PreTrain RoBERTa from scratch in Marathi

nipunsadvilkar · July 6, 2021, 4:37pm

RoBERTa/BERT for Marathi

Currently, there are no BERT-like models for Marathi on the hub. For this project, the goal is to create a RoBERTa/BERT model for just the Marathi language.

Model

A randomly initialized RoBERTa/BERT model

Datasets

One can make use A colossal, cleaned version of Common Crawl’s web crawl corpus - Marathi dataset. Marathi corpus is ~70GB so should be great start for training a new language model.
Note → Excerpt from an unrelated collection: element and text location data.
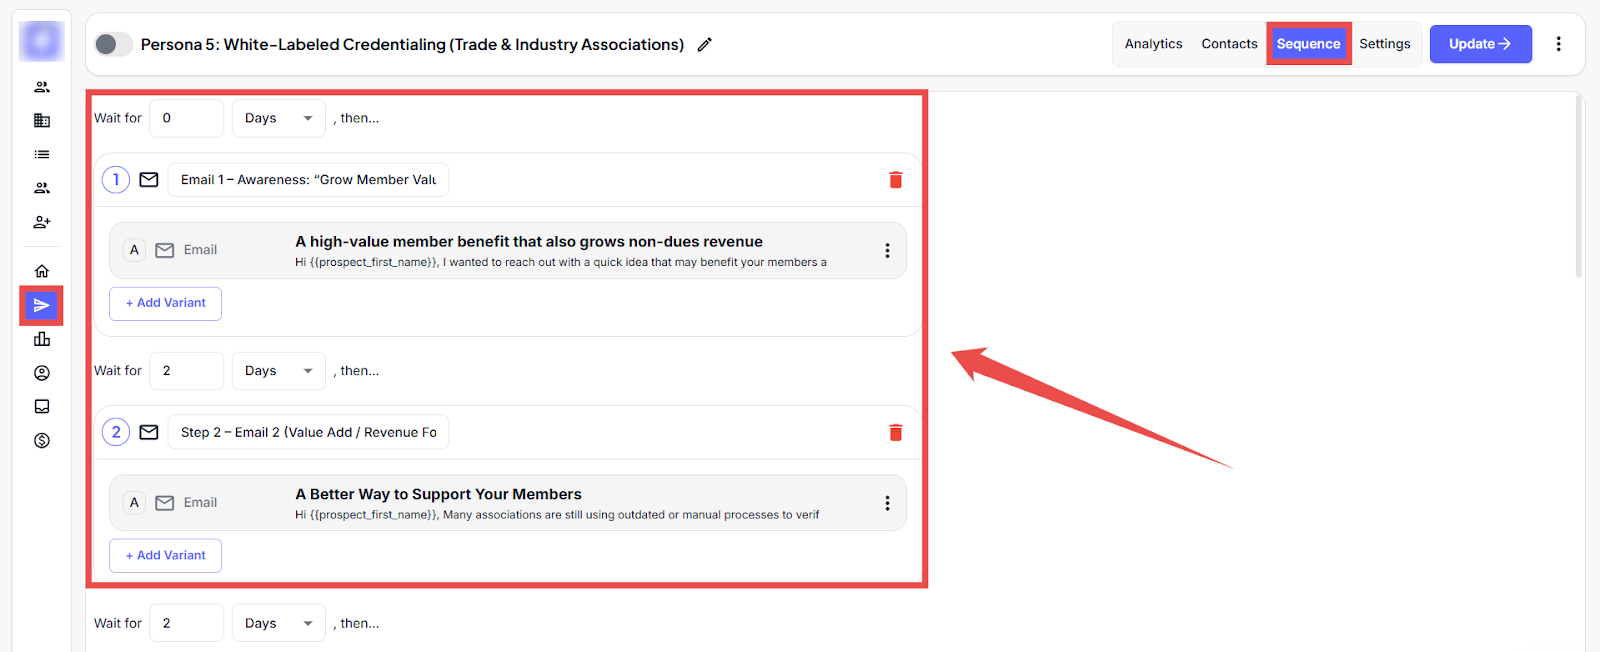The image size is (1600, 652).
Task: Open the dollar billing icon in sidebar
Action: [42, 440]
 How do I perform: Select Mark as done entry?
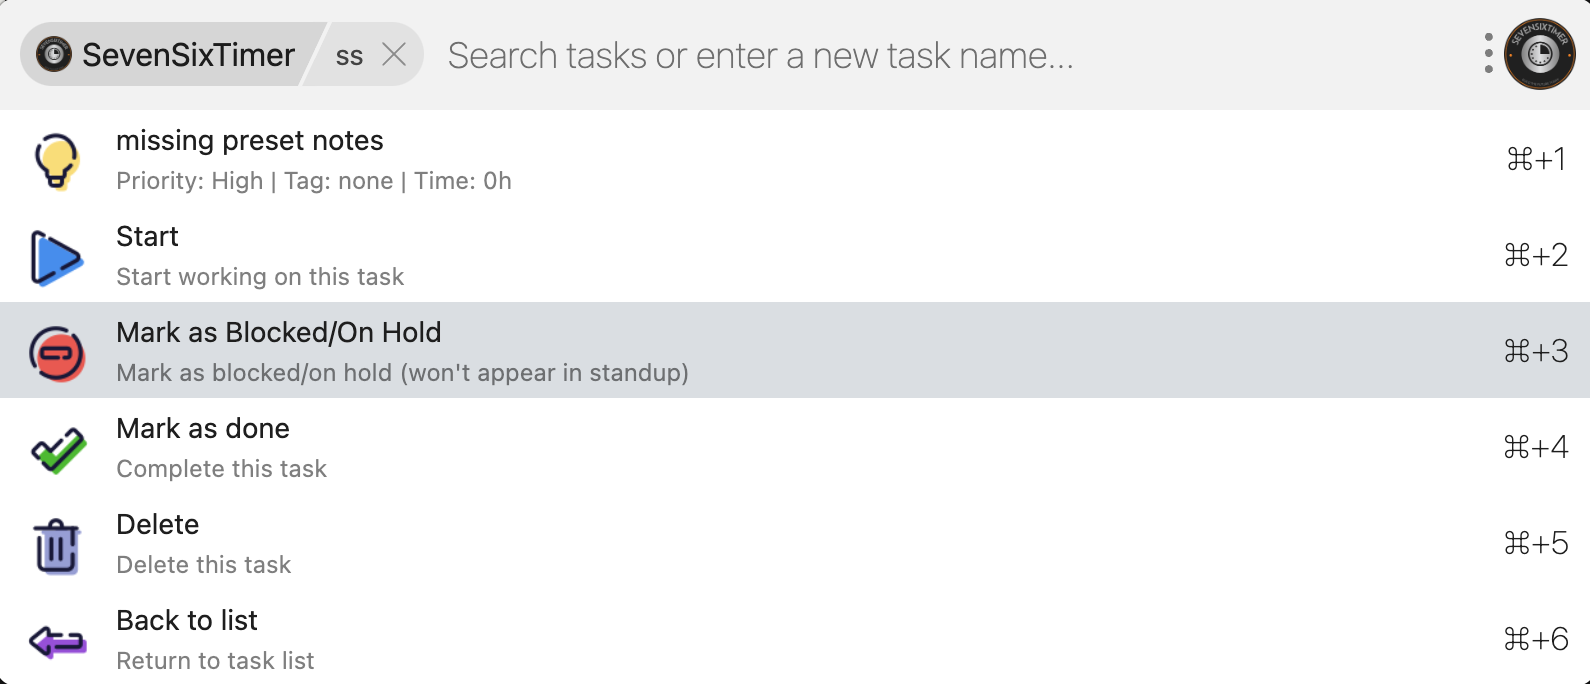(x=203, y=429)
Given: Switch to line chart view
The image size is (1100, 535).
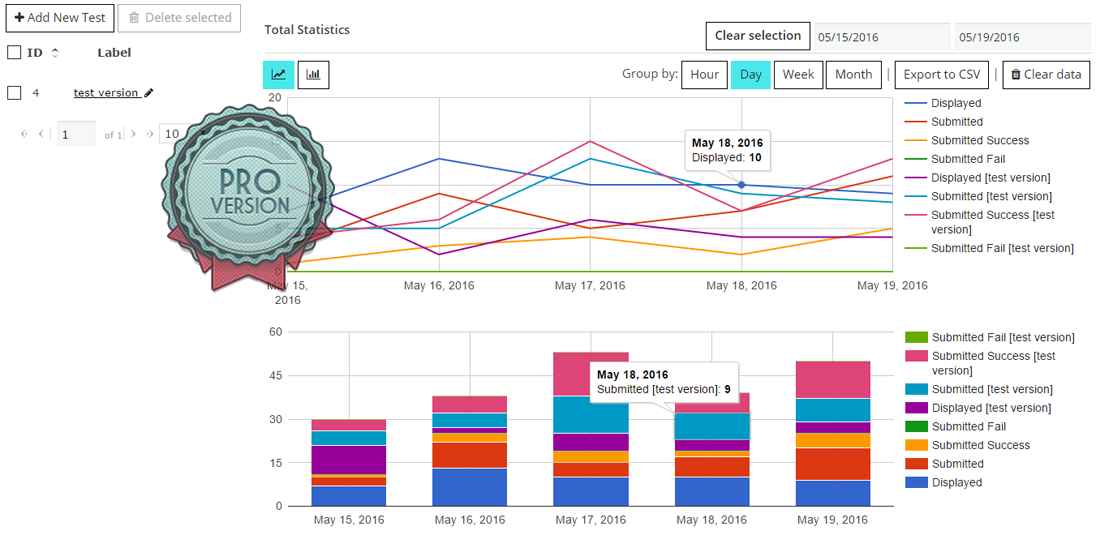Looking at the screenshot, I should tap(278, 75).
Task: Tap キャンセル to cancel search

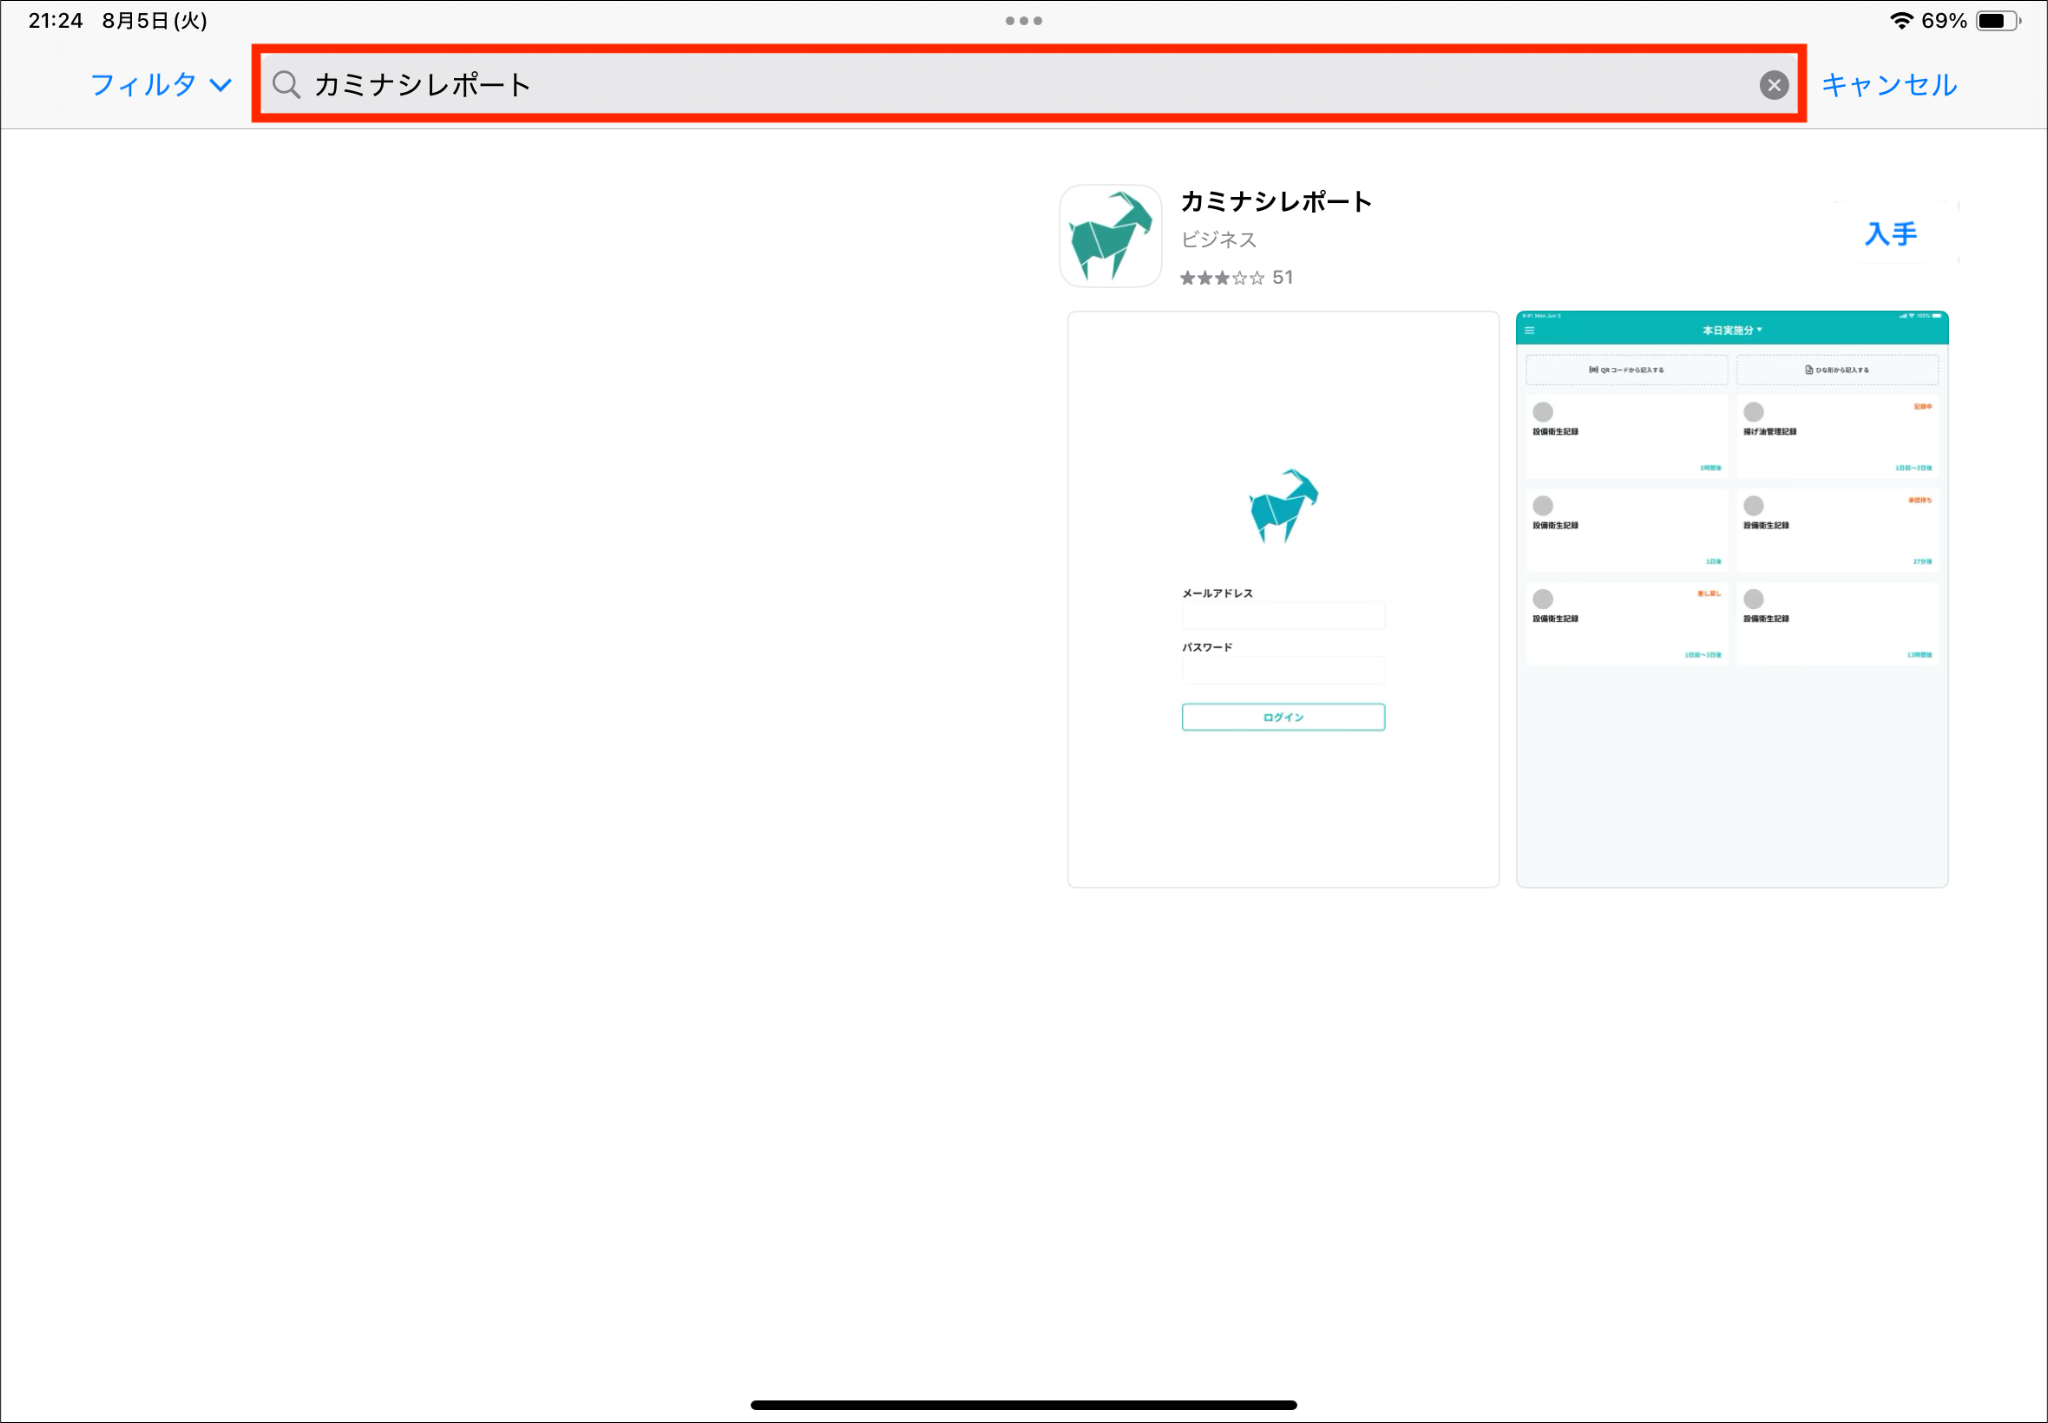Action: (1888, 85)
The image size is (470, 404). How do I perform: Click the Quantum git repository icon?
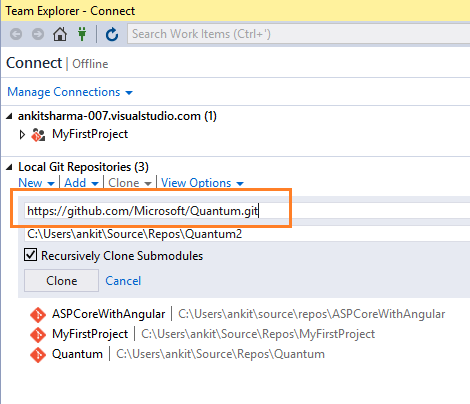38,355
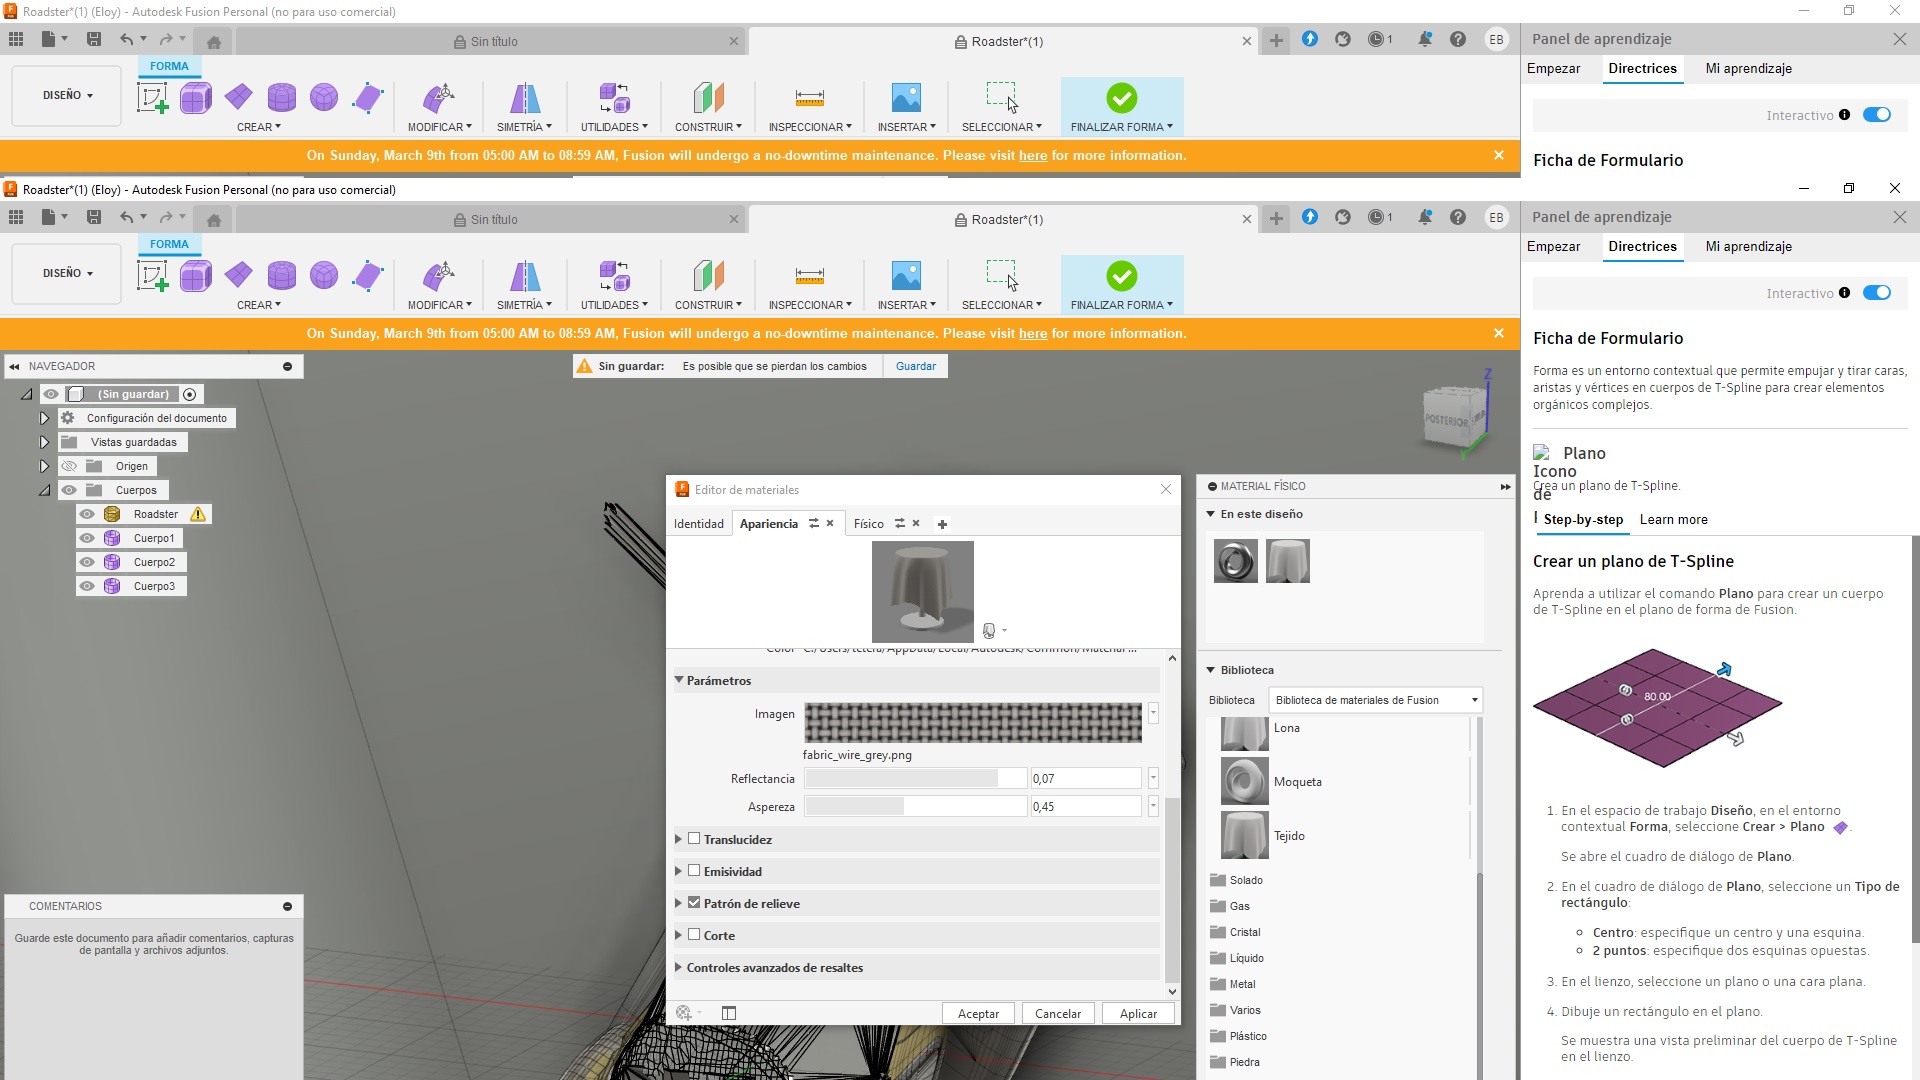Open the Biblioteca de materiales de Fusion dropdown
1920x1080 pixels.
[1375, 700]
Available training scripts

A masked language modeling script for Flax is available - huggingface/transformers repo: examples/flax/language-modeling/run_mlm_flax.py. It can be used pretty much without any required code changes.

(Optional) Desired project outcome

The desired project output is a strong RoBERTa/BERT model in Marathi.

(Optional) Links to read upon

The most important read would be the following colab:

Download C4 dataset - allenai/allennlp/discussions/5056

hassiahk · July 6, 2021, 4:44pm

We are pre-training RoBERTa for Hindi… maybe I can help…

How are we gonna evaluate this? Any benchmark datasets available for Marathi?

nipunsadvilkar · July 6, 2021, 4:49pm

Found some relevent work on Marathi language:

patrickvonplaten · July 6, 2021, 5:10pm

Let’s define it

hassiahk · July 6, 2021, 5:13pm

It would be a good start I guess. I will help

hassiahk · July 7, 2021, 1:08pm

@nipunsadvilkar, mc4 is now available in HF datasets API as well… We can directly use it.

And we got access to TPU VM as well. I have created this channel #roberta-pretraining-marathi on the discord. Let’s talk more there.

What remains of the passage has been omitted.